**Brief:**
The expected output is each line below containing "agent", copied in full.

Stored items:
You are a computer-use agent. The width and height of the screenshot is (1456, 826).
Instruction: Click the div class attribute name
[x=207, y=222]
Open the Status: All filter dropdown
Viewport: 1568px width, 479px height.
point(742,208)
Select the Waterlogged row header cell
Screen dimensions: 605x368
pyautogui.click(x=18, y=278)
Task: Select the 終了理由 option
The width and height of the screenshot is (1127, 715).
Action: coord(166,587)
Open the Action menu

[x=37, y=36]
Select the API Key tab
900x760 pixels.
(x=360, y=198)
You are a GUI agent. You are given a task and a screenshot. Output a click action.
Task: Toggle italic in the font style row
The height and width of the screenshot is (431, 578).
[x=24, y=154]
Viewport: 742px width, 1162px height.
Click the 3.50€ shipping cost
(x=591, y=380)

**Answer for the task:**
You are a computer-use agent. The width and height of the screenshot is (1456, 826).
You are a GUI agent. You are given a task and a screenshot. Output a click action.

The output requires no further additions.